4. Compensation Continuance. If the Executive's employment
hereunder is involuntarily terminated as described in Section 3, he
will be entitled to receive the cash compensation and benefits
described in (a), (b) and (c) below (herein, "Compensation
Continuance") for the period beginning with the date of such
involuntary termination and ending with the earlier of (i) the third
anniversary of the date of such termination, or (ii) the Normal
Retirement Date of the Executive as defined in the Retirement Agreement
(such period is referred to herein as the "Compensation Period"). The
duration of the Compensation Period shall not be affected by the fact
that the term of this Agreement otherwise would end before such Period
expires.
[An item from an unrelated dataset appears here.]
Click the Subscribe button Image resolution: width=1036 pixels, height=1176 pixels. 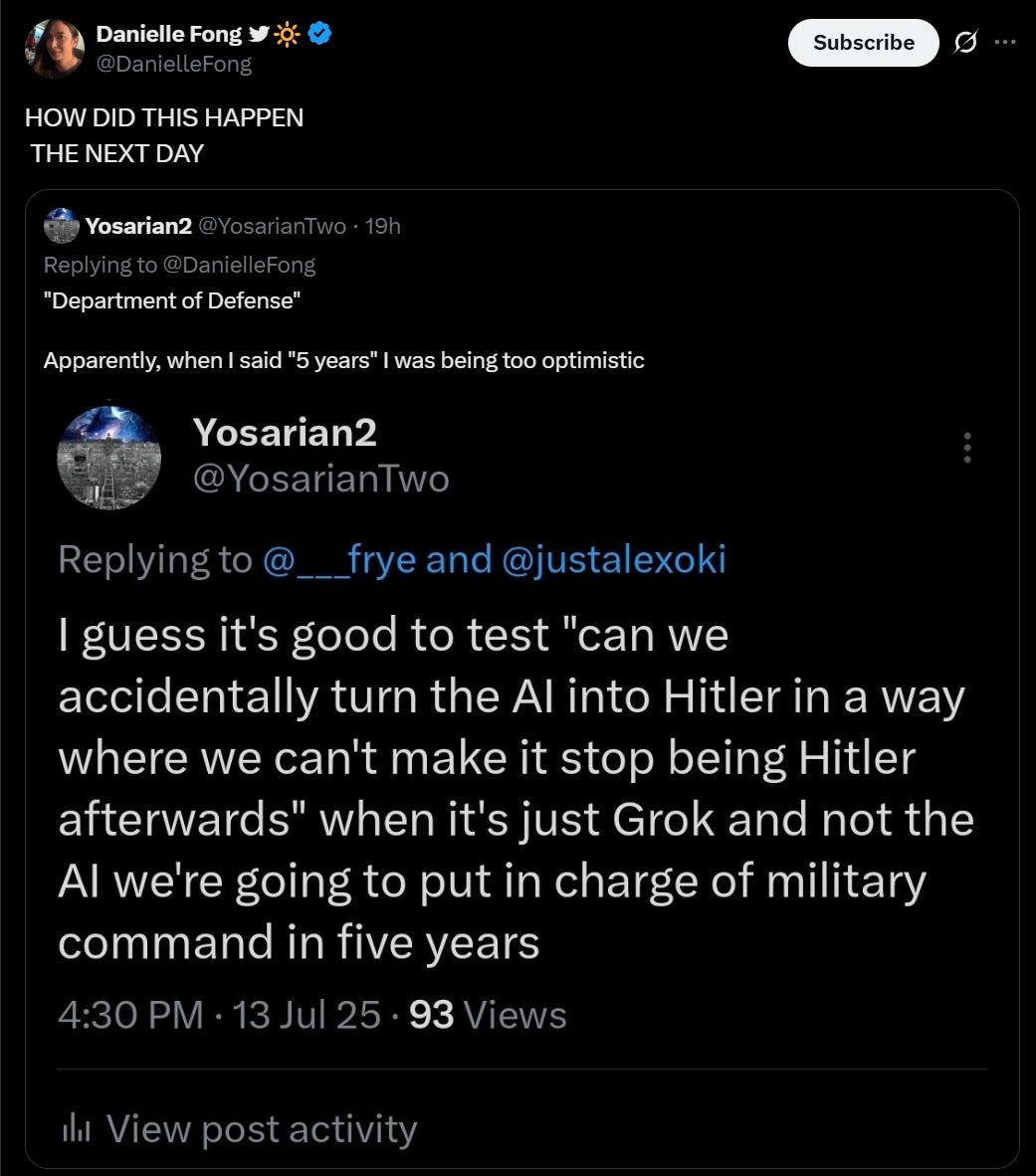tap(863, 43)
The cash compensation and benefits are as follows:
(a) Cash Compensation. The amount of cash
compensation to be received monthly during the Compensation
Period shall equal one-twelfth of the sum of (i) the
Executive's highest annual rate of salary from the Corporation
in effect during the 12-month period prior to his involuntary
termination, plus (ii) an amount equal to the average of the
annual amounts, if any, awarded to the Executive under the
Corporation's Senior Management Incentive Plan for the three
consecutive calendar years next preceding the year of such
termination, plus (iii) the average of any annual
contributions by the Corporation (excluding participant
contributions) in behalf of the Executive under the Retirement
Savings and Profit-Sharing Plan of Wachovia Corporation and
the Wachovia Corporation Retirement Savings and Profit-Sharing
Benefit Equalization Plan for the three consecutive calendar
years preceding the year of such termination. Each monthly
payment of such cash compensation shall have deducted
therefrom all payroll taxes and withholdings required by law.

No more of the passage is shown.